Chacun a entendu parler des attaques dont les coptes sont l’objet en Égypte. A Jérusalem, depuis 1967, la politique de judaïsation bat son plein et les chrétiens en sont victimes tout autant que les musulmans. Combien de chrétiens reste-t-il dans la Ville sainte aujourd’hui ? 4 ou 5.000, peut-être moins.
Le sort des chrétiens irakiens est moins souvent évoqué. Le boycott occidental au temps de Saddam Hussein puis et surtout l’invasion américaine de 2003 a fait exploser le pays où coexistaient auparavant sunnites, chiites, kurdes et chrétiens. L’occupation militaire fut une catastrophe pour les chrétiens, perçus par les islamistes comme des alliés de l’Occident. A partir de 2004, les attaques contre les chrétiens se multiplièrent. Au sud de Bagdad, le quartier de Dora qui abritait des milliers de familles chrétiennes modestes groupées autour d’églises fut littéralement vidé de ses habitants et les églises brûlées. Ceux qui restent à Bagdad subissent des menaces pour les faire partir, parfois de la part de de promoteurs immobiliers qui les poussent à vendre leurs maisons. Les chrétiens durent aussi fuir du sud de l’Irak, et même de Mossoul pour s’installer au Kurdistan, province semi-autonome depuis 1991. Les chrétiens revenaient dans leur région d’origine, la plaine de Ninive mais les attentats contre eux ont gagné aussi cette région ; reste à la fuite à l’étranger.

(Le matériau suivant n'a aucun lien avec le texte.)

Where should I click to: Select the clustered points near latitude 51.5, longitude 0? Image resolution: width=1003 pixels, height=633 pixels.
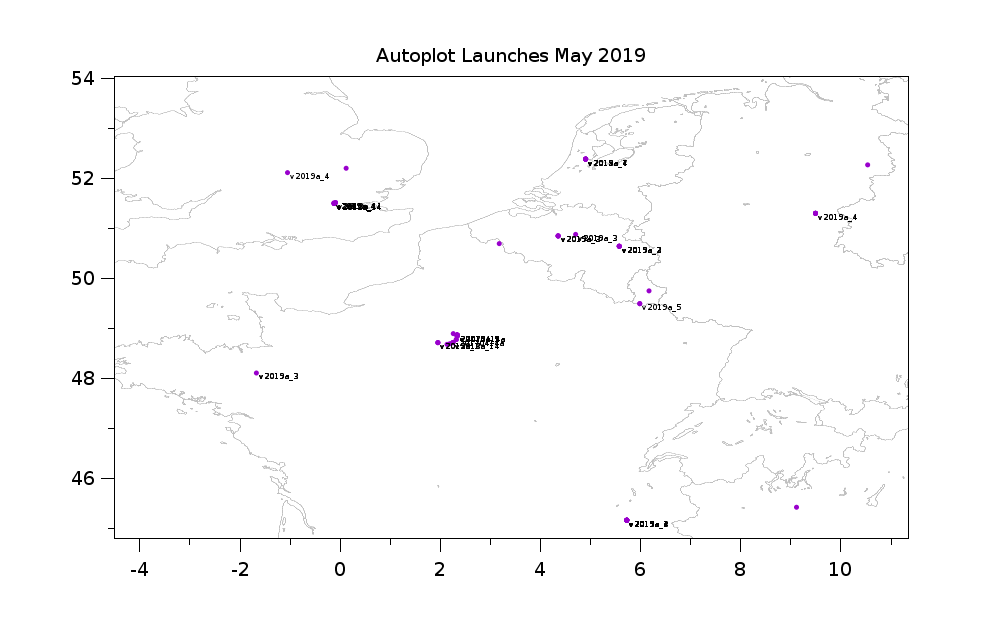point(335,203)
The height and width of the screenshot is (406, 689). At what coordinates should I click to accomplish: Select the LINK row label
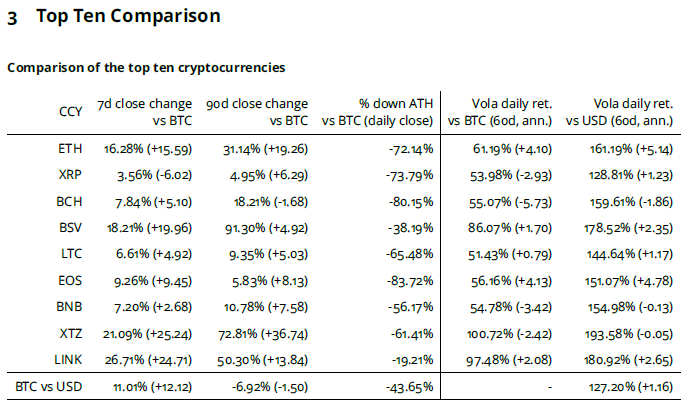(69, 358)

Si les troupes américaines se sont finalement retirées, elles ont laissé l’Irak dans le chaos : les attentats ne cessent d’ensanglanter le pays. Les chrétiens ne sont évidemment pas épargnés : au moins 900 chrétiens assassinés, 182 autres enlevés, souvent torturés et rendus seulement après le versement de rançons, 51 églises détruites ou attaquées dans les grandes villes. Ce fut le cas, le 31 octobre 2010 de la cathédrale syriaque catholique de Bagdad : le commando d’Al-Qaida y fit 58 morts.
Mgr Georges Casmoussa, ancien archevêque syriaque catholique de Mossoul a témoigné récemment dans un livre intitulé Jusqu’au bout. Lui-même fut enlevé à Mossoul mais libéré ensuite. Cependant, en février 2008, Mgr Faraj Rahho, évêque chaldéen de Mossoul, fut assassiné. On comprend que quelques 500.000 Irakiens chrétiens aient quitté le pays.
Dans son livre, Mgr Casmoussa interpelle avec colère Georges W. Bush et Tony Blair : « Qui vous a autorisés à détruire mon pays au nom d’une imposture ? (…) Vous êtes partis fin 2011 en laissant un pays en ruines, en butte à la guerre civile entre les différents clans et miné d’attentats terroristes. » Mgr Casmoussa ne regrette certes pas Saddam Hussein mais a la nostalgie de « la sécurité relative qui régnait dans les années où il était au pouvoir. L’Occident nous a débarrassés d’un dictateur pour le remplacer par des dizaines d’autres qui agissent comme lui, sinon de façon pire. » Et, ajoute-t-il, s’il s’agissait de faire tomber Saddam Hussein, il y avait bien d’autres solutions, comme les Américains l’ont montré ailleurs dans le monde.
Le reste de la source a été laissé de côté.